Let us create a vanilla MergeTree table to illustrate this.
CREATE TABLE testing.vanilla_mergetree ( `ID` UInt16, `PART` UInt16 ) ENGINE = MergeTree PRIMARY KEY ID Query id: da369e84-9740-401d-9e86-73f846891b45 Ok. 0 rows in set. Elapsed: 0.067 sec.
Insert randomly generated data ranging from 0-9 in the columns.
INSERT INTO testing.vanilla_mergetree SELECT ID % 10, PART % 10 FROM generateRandom('ID UInt16, PART UInt16') LIMIT 100000000 Query id: 4403a800-abf1-4b31-8916-ca09be249b8f Ok. 0 rows in set. Elapsed: 1.657 sec. Processed 100.66 million rows, 402.64 MB (60.75 million rows/s., 243.00 MB/s.)
Count the number of rows in the table. Since it is a vanilla MergeTree, the rows will not be deduplicated based on the primary key like in ReplacingMergetree.

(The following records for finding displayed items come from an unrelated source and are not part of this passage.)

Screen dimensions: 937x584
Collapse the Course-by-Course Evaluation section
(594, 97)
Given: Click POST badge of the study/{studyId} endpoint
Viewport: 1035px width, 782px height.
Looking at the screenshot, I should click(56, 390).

SELECT COUNT() FROM testing.vanilla_mergetree Query id: 2b3048b3-1437-4ea4-b3d5-71db55fcacca ┌───count()─┐ │ 100000000 │ └───────────┘ 1 row in set. Elapsed: 0.003 sec.

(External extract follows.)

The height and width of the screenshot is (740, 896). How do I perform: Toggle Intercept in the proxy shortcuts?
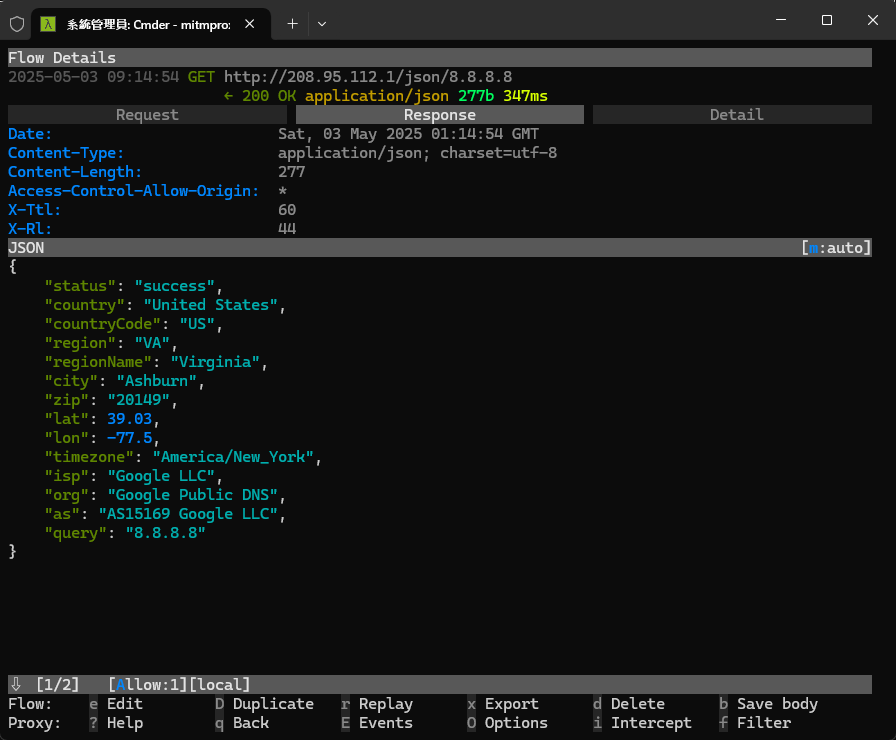(x=650, y=723)
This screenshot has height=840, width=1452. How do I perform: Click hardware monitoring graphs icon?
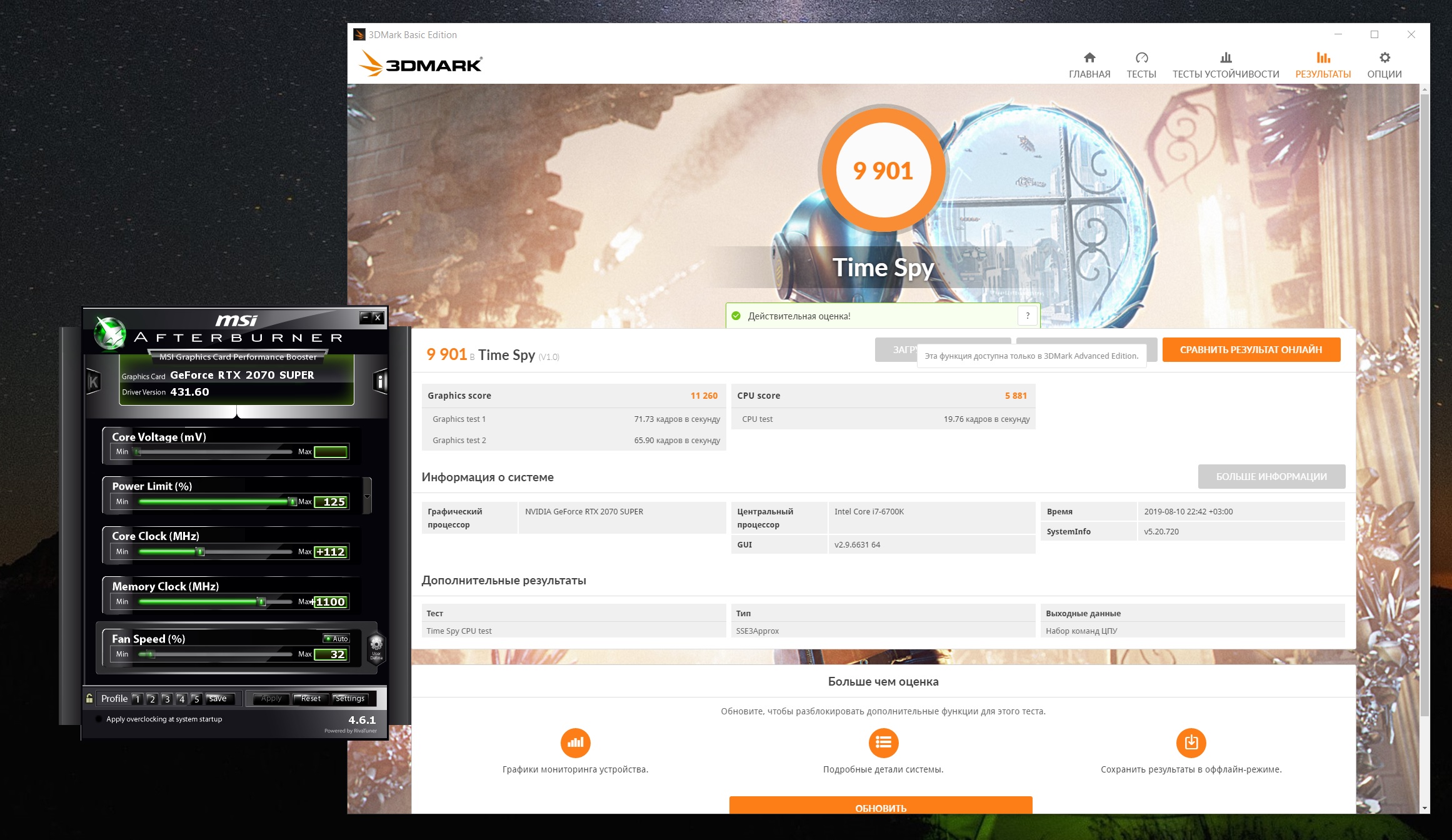(x=575, y=742)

Run the optimize statement with DEDUPLICATE clause.
OPTIMIZE TABLE testing.vanilla_mergetree DEDUPLICATE BY ID Query id: 099882ad-0731-48e3-91b1-b2a47fa2d211 Ok. 0 rows in set. Elapsed: 0.297 sec.
Verify the number of rows in the table after removing duplicates. Wait for a couple of minutes (or more depending on the hardware).
SELECT COUNT() FROM testing.vanilla_mergetree Query id: 7f3b2093-735e-405a-aa7e-c815cc8de02f ┌─count()─┐ │ 10 │ └─────────┘ 1 row in set. Elapsed: 0.003 sec.
SELECT * FROM testing.vanilla_mergetree Query id: 59e8a783-d1c8-43b9-b1f5-7880f1474185 ┌─ID─┬─PART─┐ │ 0 │ 8 │ │ 1 │ 7 │ │ 2 │ 4 │ │ 3 │ 1 │ │ 4 │ 8 │ │ 5 │ 5 │ │ 6 │ 6 │ │ 7 │ 0 │ │ 8 │ 8 │ │ 9 │ 5 │ └────┴──────┘ 10 rows in set. Elapsed: 0.003 sec.
Summary
We have seen the usage of OPTIMIZE statement in ClickHouse. We have also seen the variants and options in the OPTIMIZE statement.